-

Monday, August 27, 2012

Setelah Ramadan Berlalu



BEGITU cepat Ramadan berlalu seiring dengan berjalannya waktu. Kepergiannya ternyata menyisakan sebaris kenangan yang tersirat di dalam sanubari. Ada perasaan lega beraduk resah memenuhi hati setiap muslim yang senantiasa mengharap rida Allah swt. Lega sebab selama sebulan bersabar dalam ketaatan dan menjauhi kemaksiatan. Resah jika semua amal ibadah hanya sia-sia dan tidak terima di sisi Allah serta tiada mendapatkan balasan.

Tidak dapat dipungkiri berlalunya Ramadan melarutkan pula jiwa-jiwa yang hanya menyembah Allah di bulan Ramadan. Ternyata pendidikan (tarbiyah imaniah) di saat Ramadan pada sebagian insan bukan malah mendidik jiwanya, tetapi menjadikannya bertambah nista dengan kembali berbuat kemaksiatan dan dosa. Kemudian, bagaimama kita merefleksi diri pasca-Ramadan?

Apakah yang kita peroleh di bulan Ramadan? Kita hendaknya selalu menghisab diri dengan cermat.
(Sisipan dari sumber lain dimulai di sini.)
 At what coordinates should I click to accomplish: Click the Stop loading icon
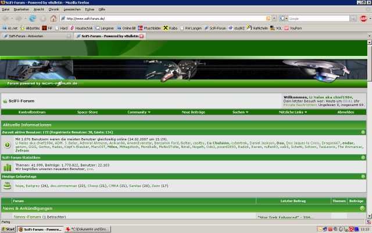pyautogui.click(x=43, y=18)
Sudahkah kita mendapatkan manfaat dari puasa, salat, dan semua amalan di bulan Ramadan? Bertambah kokohkah iman kita pasca-Ramadan? Benarkah kita mendapatkan ketakwaan yang merupakan tujuan utama puasa Ramadan? Banyak sekali pertanyaan untuk jiwa yang benar-benar tulus mengharap rida Allah swt.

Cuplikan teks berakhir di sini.